The Canada Pension Plan Investment Board (~$600 billion assets under management or AUM) has long deployed to private equity, infrastructure, and technology ventures. Singapore’s Temasek and GIC are active investors in frontier AI and deep-tech globally. Australia’s superannuation funds like Australian Super and Aware Super routinely commit pension capital to private venture, growth equity, and infrastructure. Norway’s Government Pension Fund Global, the world’s largest sovereign wealth fund, has progressively expanded into private and unlisted assets. India would not be pioneering but catching up to a structure that the longer-horizon institutional pools of advanced economies already routinely use.

Current IRDAI and PFRDA regulations restrict exposure to unlisted instruments, alternative investment funds (AIFs), and venture vehicles. A measured, capped relaxation of even 2-3% of AUM into qualifying deep-tech vehicles with appropriate ratings or government co-investment guarantees can unlock $20-30 billion of patient capital almost immediately.

The relaxation must, however, be carefully designed. Capped exposure, mandatory ratings or co-investment alongside established and rated AIFs, a prudent framework that genuinely protects underlying policyholder and pensioner interests, and a phased rollout starting with the better-capitalised insurers and the centrally-managed NPS corpus before extending to smaller schemes are considerable steps. The structural answer is right; the implementation has to be conservative enough to survive the first inevitable credit event without being unwound by political panic. Done well, this is the single largest capital unlock available to India’s deep-tech stack while costing the exchequer nothing.

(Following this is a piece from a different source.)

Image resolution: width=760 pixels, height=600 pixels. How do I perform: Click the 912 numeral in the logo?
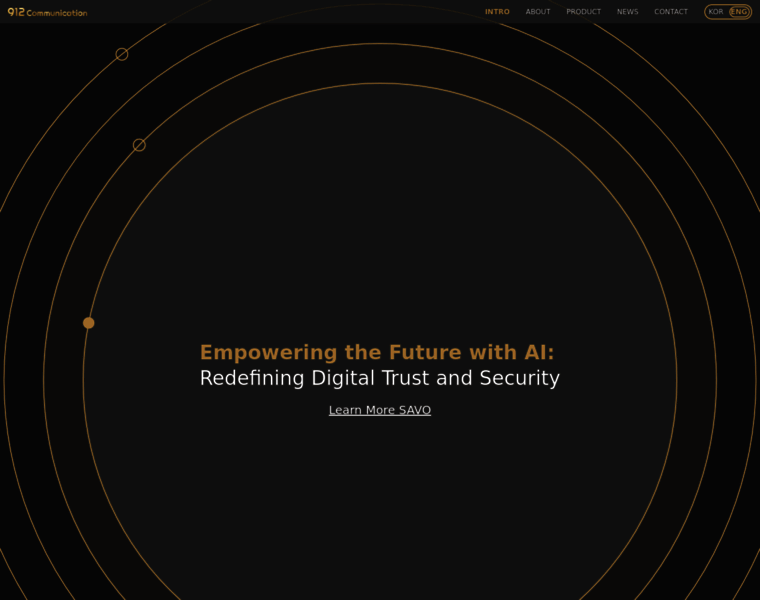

The Rs 20,000 crore Deep Tech Fund of Funds and Rs 1 lakh crore central Research, Development, and Innovation scheme are the right shapes of intervention but significantly undersized to make a dent. Re-routing portions of existing private and institutional pools into the four capital-intensive layers of the AI pyramid is crucial to make any impact.

Or…we can keep paying rent to the first four layers well into the future.

Disclaimer: The views expressed are the author’s own and do not reflect the official policy or position of Financial Express.